● WRITTEN INSTRUCTION 1:
Reproduce the rows verbatim, from the line containing "Task: Click the spec cell 16/2-4/2-1.32" through the line containing "Action: [x=123, y=872]", both included.

● EXTRACT:
▶
Location
- 2901 College Drive Columbus, Georgia United States 32°29′53″N 84°56′53″W﻿ / ﻿32.49792°N 84.948147°W

Information
- School type: Public high school
- Motto: Finimus Coepturi (We finish to begin)
- Established: 1965
- School district: Muscogee County School District
- Principal: Maurdrice McNeill
- Teaching staff: 80.60 (FTE)
- Enrollment: 1,097 (2023–2024)
- Student to teacher ratio: 13.61
- Campus: Urban
- Colors: Scarlet and gold
- Mascot: Golden Hawks
- Newspaper: Hawk Talk
- Website: Hardaway High School

= Hardaway High School =

Public high school in Columbus, Georgia, US

Hardaway High School is located in Columbus, Georgia, United States, in the Muscogee County School District. It is one of 221 schools in the state to offer the International Baccalaureate Diploma Programme and International Baccalaureate Career-related Certificate.

==Academics==
Celebrating its 50th anniversary in 2017, Hardaway's current enrollment is approximately 1,072 in 2019. The school has a particularly high graduation rate, at 90.3% as of 2016.

The school has enjoyed 13 consecutive years of qualifying for the state academic decathlon, and school teams often rank within the top three.

Students have the choice to complete advanced academic pathways, including a pre-university International Baccalaureate Diploma, International Baccalaureate Career Certificate or an International Skills Diploma. The school also offers a number of languages for students to learn, including: Italian, French, and Spanish.

The school day at Hardaway runs from 8:10 am to 3:25 pm, Monday through Friday. Lunch is divided into five segments of twenty-five minutes each. Hardaway has two long "one-way" hallways. All of the shorter hallways can be traveled in either direction .

==Athletics==
The Lady Hawks basketball team is currently ranked first in the state. The HHS wrestling team finished 133–0 in the 5A division, which gave them the titles for area, city, and state champions.

The Ledger Enquirer named Hardaway's Athletic Director the Bi-City Coach of the Year..
◀
● EXTRACTED INFORMATION:
▶
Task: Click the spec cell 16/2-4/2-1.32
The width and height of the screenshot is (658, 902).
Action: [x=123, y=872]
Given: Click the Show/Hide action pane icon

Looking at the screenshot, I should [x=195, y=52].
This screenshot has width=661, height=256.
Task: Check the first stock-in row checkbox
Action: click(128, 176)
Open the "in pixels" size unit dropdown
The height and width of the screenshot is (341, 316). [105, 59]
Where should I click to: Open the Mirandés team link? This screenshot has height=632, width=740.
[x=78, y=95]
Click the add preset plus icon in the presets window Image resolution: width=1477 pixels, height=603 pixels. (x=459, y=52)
◀
▶
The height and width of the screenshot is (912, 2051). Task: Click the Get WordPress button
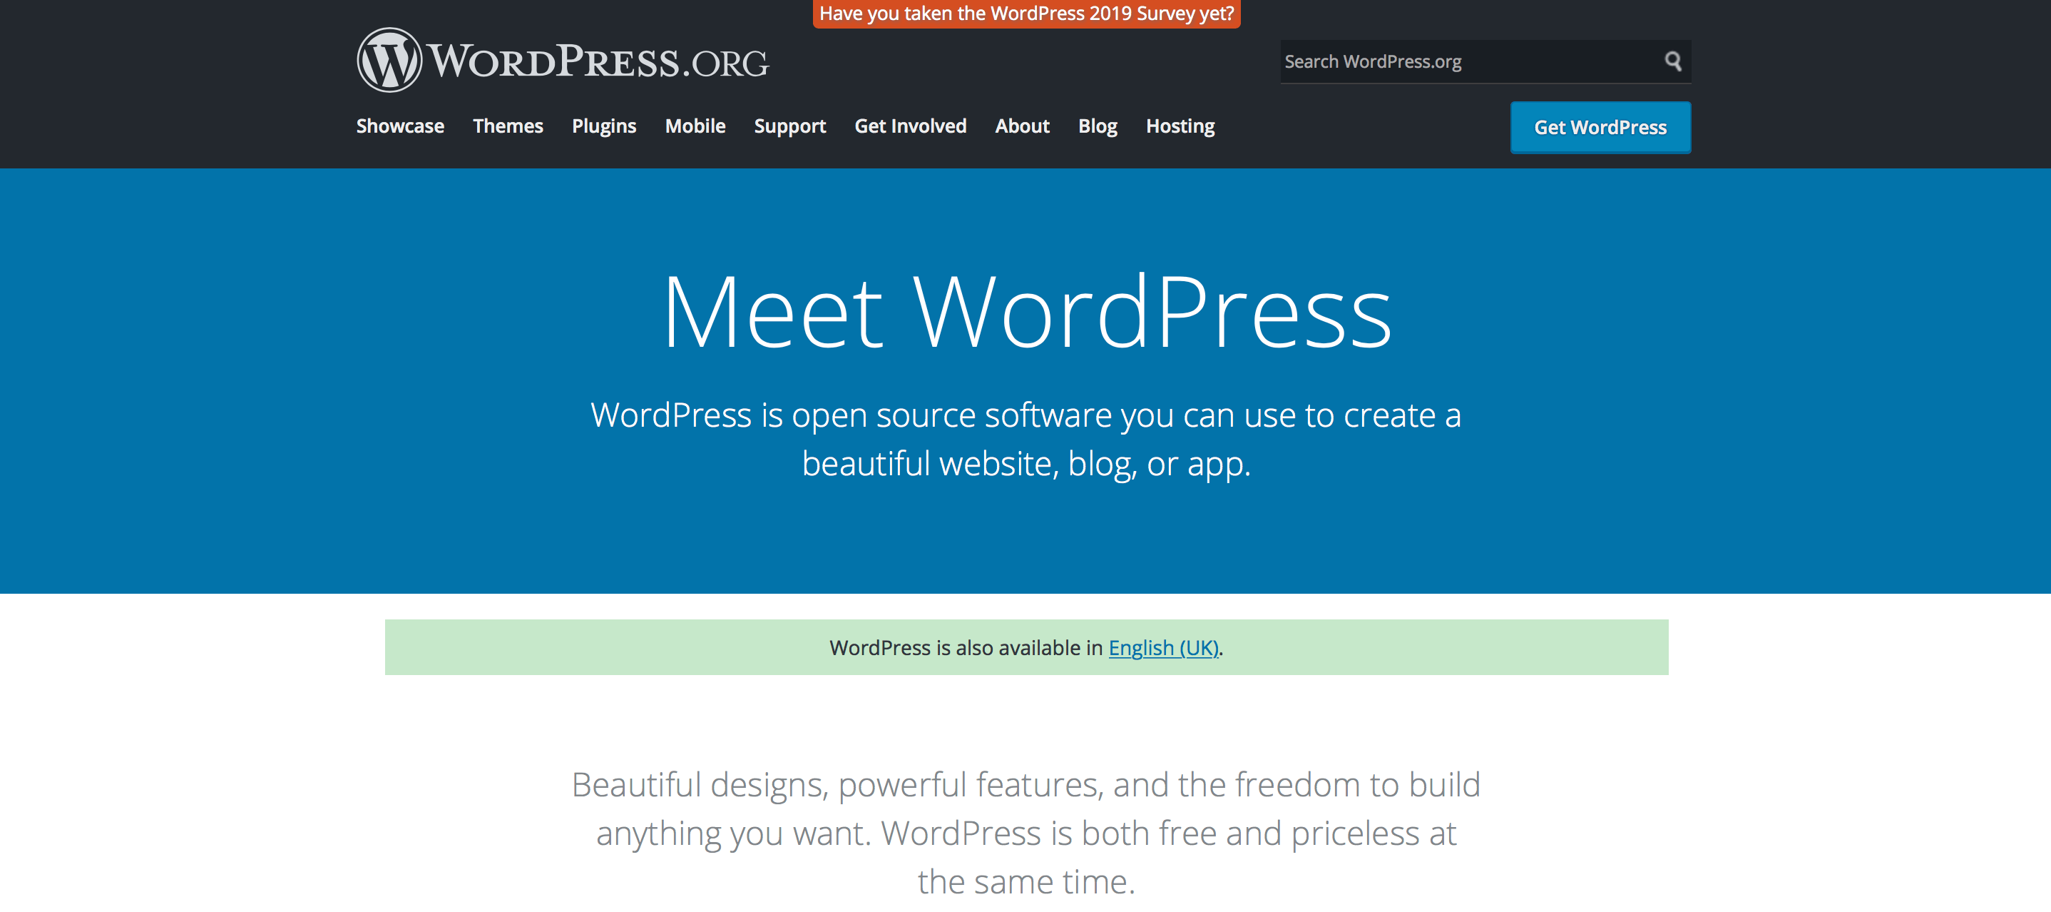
◀
● WRITTEN INSTRUCTION 2:
According to the Hardaway High School article, how long is each lunch segment?

● WORKED ANSWER 1:
Task: Click the spec cell 16/2-4/2-1.32
The width and height of the screenshot is (658, 902).
Action: [x=123, y=872]

● WORKED ANSWER 2:
Twenty-five minutes.